Premiumization and in-house chip strategies favor Apple (AAPL), Samsung Electronics (SSNLF), and Google (GOOG) (GOOGL) as System on Chip, or SoC, market dynamics shift amid memory and storage becoming core cost drivers, according to Counterpoint Research
Analyst Soumen Mandal said that in 2020, memory accounted for about 8% of component costs in a flagship device such as Apple’s (AAPL) iPhone 12 Pro Max (6 GB DRAM and 128 GB NAND). By September 2025, this share had risen to around 10% in the iPhone 17 Pro Max (12 GB DRAM and 256 GB NAND).
Dynamic Random Access Memory, or DRAM, and NAND are two different types of memories.
Meanwhile, in current Android flagships configured with 12 GB-16GB LPDDR5X RAM and 512 GB-1TB Universal Flash Storage, or UFS, 4.0 storage, memory can represent 20% or more of total Bill of Materials, or BoM, with the ongoing memory price hikes, the analysts added.
“This shift reflects not only higher component cost, but also rising demand from on-device AI, advanced gaming, and increasingly complex imaging pipelines,” said Mandal.
In addition, the analyst noted that the rapid expansion of data centers is also tightening supply. As memory suppliers focus on high-bandwidth memory, or HBM, and DDR5 for servers, the capacity of legacy DRAM (DDR4, LPDDR4) has reduced.
Nvidia (NVDA) uses HBM chips for its AI accelerators. South Korean company SK hynix (HXSC.F) is a major supplier of HBM chips to Nvidia and competes with compatriot Samsung and American company Micron (MU).

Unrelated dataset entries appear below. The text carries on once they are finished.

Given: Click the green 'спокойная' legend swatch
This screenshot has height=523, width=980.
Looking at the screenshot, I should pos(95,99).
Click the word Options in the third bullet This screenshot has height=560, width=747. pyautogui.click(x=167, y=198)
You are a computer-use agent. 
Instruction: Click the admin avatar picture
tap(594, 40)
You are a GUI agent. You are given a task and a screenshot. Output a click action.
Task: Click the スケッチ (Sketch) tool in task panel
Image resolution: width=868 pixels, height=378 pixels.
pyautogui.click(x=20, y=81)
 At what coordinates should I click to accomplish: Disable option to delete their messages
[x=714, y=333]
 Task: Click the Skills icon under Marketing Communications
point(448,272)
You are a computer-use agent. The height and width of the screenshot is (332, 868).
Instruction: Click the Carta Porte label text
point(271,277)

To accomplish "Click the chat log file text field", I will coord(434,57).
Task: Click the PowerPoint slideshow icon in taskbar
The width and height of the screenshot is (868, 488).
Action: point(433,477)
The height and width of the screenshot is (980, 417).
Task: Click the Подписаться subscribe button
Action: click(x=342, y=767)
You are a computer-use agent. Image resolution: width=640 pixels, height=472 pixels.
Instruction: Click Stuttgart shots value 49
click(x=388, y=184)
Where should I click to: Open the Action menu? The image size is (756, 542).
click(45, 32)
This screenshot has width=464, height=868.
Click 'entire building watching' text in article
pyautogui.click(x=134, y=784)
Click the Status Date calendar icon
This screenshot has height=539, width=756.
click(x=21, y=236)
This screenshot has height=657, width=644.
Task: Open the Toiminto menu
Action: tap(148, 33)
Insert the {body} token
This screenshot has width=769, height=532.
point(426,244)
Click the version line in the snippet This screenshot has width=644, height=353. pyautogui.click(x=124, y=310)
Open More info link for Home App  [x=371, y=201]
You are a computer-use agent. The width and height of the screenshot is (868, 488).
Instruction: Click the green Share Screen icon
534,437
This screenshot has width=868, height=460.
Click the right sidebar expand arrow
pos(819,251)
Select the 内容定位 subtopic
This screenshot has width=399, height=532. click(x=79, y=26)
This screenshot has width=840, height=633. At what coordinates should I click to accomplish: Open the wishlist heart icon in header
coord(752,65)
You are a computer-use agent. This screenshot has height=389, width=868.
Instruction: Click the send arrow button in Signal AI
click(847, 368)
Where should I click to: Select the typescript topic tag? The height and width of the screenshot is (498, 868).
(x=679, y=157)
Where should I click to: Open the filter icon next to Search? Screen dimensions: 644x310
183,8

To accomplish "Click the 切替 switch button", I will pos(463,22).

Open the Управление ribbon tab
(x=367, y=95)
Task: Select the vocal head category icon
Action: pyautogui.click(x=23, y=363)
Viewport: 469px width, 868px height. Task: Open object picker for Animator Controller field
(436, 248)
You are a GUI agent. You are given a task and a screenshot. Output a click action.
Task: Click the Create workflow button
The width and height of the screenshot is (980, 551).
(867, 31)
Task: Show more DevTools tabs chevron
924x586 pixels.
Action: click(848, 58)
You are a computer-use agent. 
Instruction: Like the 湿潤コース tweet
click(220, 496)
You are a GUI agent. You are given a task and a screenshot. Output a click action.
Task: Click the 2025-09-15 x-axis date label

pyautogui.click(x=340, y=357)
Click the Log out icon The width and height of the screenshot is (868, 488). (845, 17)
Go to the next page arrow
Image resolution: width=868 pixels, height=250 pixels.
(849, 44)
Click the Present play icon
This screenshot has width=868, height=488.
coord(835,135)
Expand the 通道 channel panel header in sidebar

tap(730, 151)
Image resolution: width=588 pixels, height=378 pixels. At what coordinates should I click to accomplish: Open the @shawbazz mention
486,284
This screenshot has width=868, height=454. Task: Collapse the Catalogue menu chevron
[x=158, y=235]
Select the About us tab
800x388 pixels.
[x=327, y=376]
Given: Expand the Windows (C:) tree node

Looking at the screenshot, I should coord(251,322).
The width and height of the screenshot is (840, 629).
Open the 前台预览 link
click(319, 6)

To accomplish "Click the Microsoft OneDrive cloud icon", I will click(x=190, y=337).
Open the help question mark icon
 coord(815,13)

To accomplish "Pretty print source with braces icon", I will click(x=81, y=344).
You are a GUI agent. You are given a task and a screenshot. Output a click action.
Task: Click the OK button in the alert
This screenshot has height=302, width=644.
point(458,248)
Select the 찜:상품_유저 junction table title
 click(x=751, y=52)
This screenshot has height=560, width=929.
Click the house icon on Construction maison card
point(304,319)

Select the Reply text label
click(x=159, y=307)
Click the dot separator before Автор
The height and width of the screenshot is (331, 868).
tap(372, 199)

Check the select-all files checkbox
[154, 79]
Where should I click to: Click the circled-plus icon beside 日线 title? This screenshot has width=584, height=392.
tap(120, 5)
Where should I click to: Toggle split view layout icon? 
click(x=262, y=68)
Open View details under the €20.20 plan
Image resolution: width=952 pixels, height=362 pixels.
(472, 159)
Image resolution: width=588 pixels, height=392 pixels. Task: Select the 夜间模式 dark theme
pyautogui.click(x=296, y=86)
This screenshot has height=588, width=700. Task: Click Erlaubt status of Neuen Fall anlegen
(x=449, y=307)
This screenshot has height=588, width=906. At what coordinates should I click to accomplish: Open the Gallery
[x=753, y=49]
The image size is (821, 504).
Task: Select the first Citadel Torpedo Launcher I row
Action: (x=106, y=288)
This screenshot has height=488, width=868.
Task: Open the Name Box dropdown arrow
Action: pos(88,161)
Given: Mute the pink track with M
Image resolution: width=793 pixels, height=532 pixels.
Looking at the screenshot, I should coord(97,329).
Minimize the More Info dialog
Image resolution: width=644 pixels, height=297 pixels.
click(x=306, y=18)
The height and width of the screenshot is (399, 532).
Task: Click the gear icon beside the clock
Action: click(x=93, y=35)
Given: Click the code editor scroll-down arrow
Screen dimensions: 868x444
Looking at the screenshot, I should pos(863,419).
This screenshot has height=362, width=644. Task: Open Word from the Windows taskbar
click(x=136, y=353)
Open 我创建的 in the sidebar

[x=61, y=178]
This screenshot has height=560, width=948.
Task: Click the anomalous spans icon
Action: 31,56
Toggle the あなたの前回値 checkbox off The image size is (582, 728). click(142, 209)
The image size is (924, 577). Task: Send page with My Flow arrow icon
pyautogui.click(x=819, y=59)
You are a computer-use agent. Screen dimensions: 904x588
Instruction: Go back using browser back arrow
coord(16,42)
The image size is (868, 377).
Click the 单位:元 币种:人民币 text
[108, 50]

Memory prices have increased, starting with legacy DRAM. With the rise in LP4 prices, smartphone memory has also started to get costlier. Mandal added that major suppliers are limiting capacity expansion, because of which the low- and mid-tier smartphone segments, which historically benefited from steady memory cost declines, are feeling the most pressure.
Global smartphone shipments are expected to decline 6.1% year-over-year in 2026, while smartphone SoC shipments are forecast to decline 7% compared to 2025, the analyst noted.
“Chinese OEMs are likely to be hit the hardest, while Apple and Samsung are better positioned due to integrated supply chains and a continued shift toward premiumization,” said Mandal.
The analyst added that among SoC vendors, UNISOC faces the steepest decline due to its exposure to the shrinking low-end 4G market.
Meanwhile, Alphabet’s (GOOG) (GOOGL) Google is expected to see the strongest growth, supported by AI differentiation and expanding traction beyond the U.S. and Japan, according to the analyst.
Samsung Electronics’ (SSNLF) launch of the 2 nm Exynos 2600 also strengthens its vertical strategy, while MediaTek and Qualcomm (QCOM) face mixed outcomes as premium platforms offset weakness in volume segments, Mandal noted.
The analyst added that memory and storage requirements continue to increase as smartphones migrate toward LPDDR5X/LPDDR6 and UFS 4.x, increasing silicon costs and raising barriers for mass-market devices.
Mandal said that entry-level and mid-range OEMs are responding by cutting models, lowering specifications, or delaying launches, while premium brands focus on configuration rationalization rather than performance compromise.
Last week, it was reported that Apple (AAPL) is prioritizing manufacturing and shipment of its three highest-end iPhone models for 2026 while delaying the launch of its standard model because of a marketing strategy shift and supply-chain constraints.
The analyst noted that the smartphone market is expected to normalize in the second half of 2027 or early 2028.
“Until then, the industry will navigate trade-offs between cost, performance, and innovation. AI will help sustain demand, but rising in house SoC adoption by leading OEMs will continue to pressure traditional chipset suppliers, reshaping the competitive landscape,” Mandal noted.